● **WHAT IS REQUIRED**: Change "left-fist" to "right-fist" in the lines running from the start of the items through the line that contains "center [898, 118].", and leave everything else in those lines unchanged. Leave the pictures out of your answer.

▬▬▬▬▬▬

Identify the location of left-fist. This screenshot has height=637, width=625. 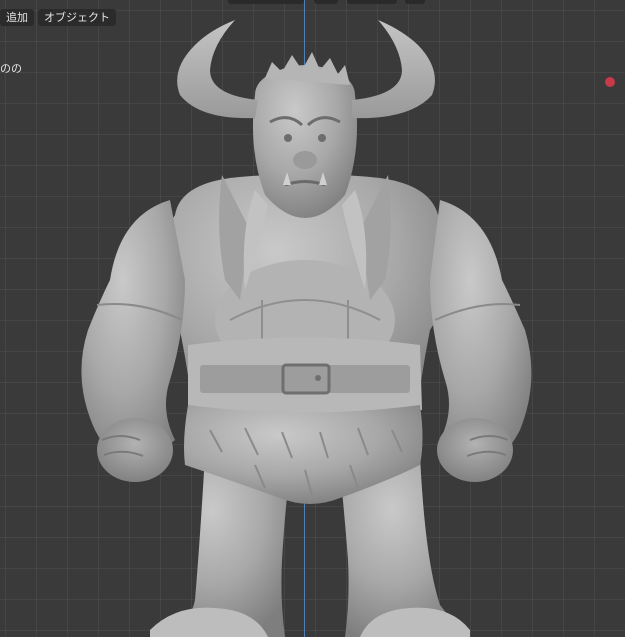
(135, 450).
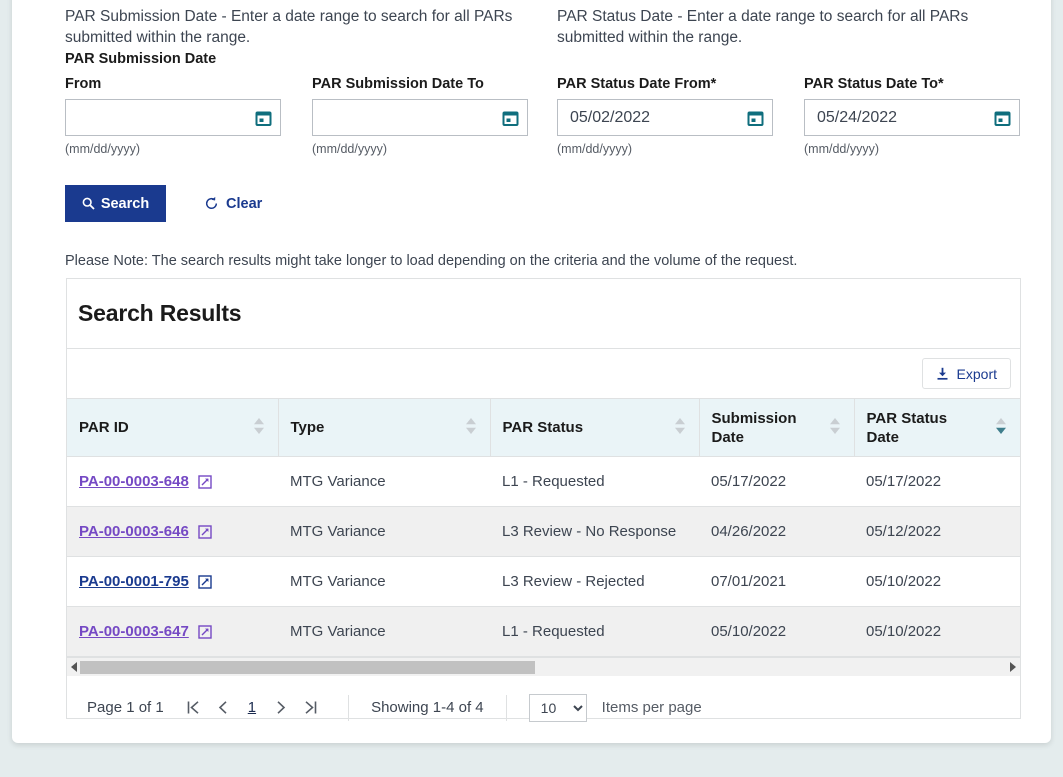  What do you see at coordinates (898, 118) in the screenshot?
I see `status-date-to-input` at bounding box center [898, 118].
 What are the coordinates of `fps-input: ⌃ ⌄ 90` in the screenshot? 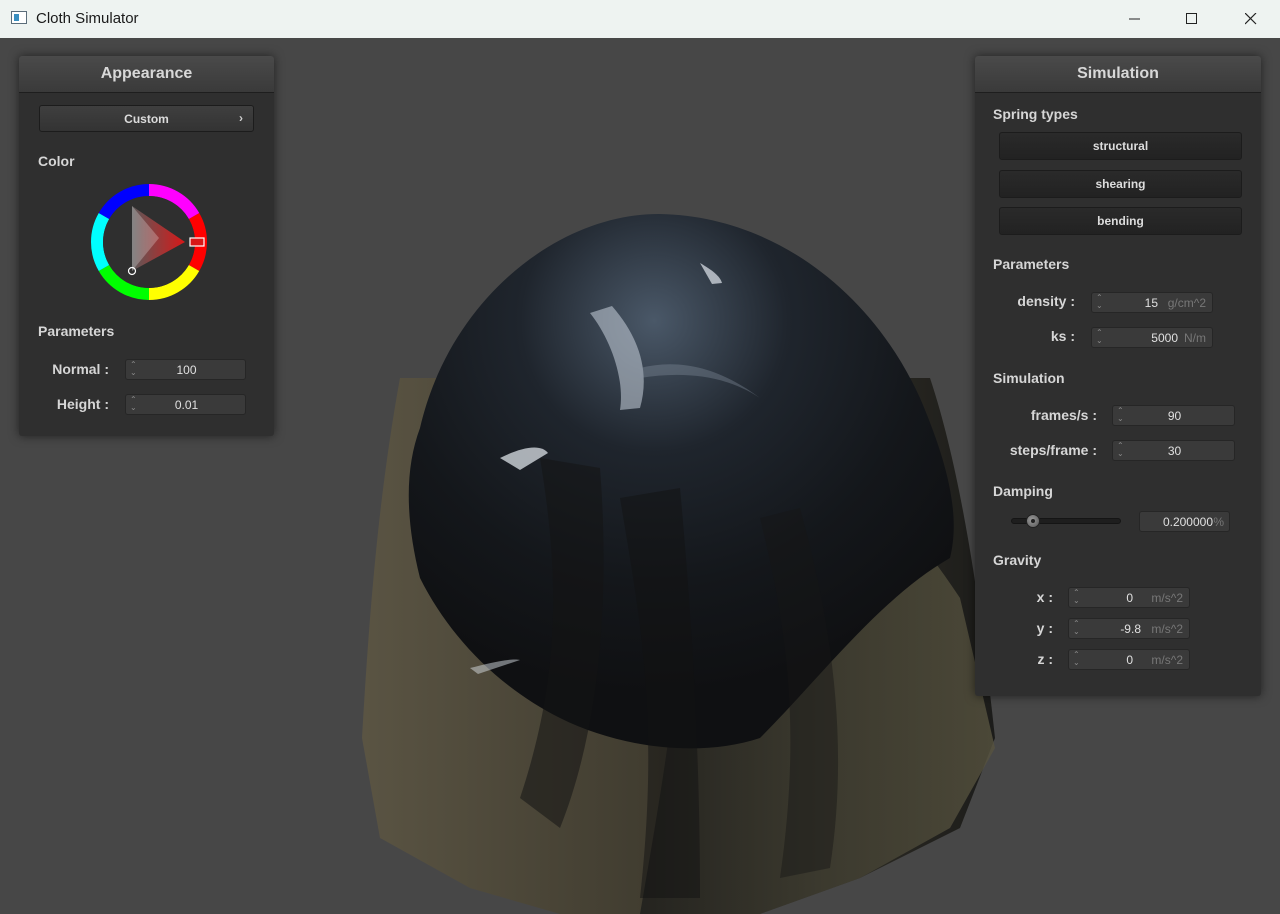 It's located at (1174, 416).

▬▬▬▬▬▬

● **ANSWER TO THE PROBLEM**:
Identify the location of right-fist. This screenshot has height=637, width=625. 
(135, 450).
  What do you see at coordinates (898, 118) in the screenshot?
I see `status-date-to-input` at bounding box center [898, 118].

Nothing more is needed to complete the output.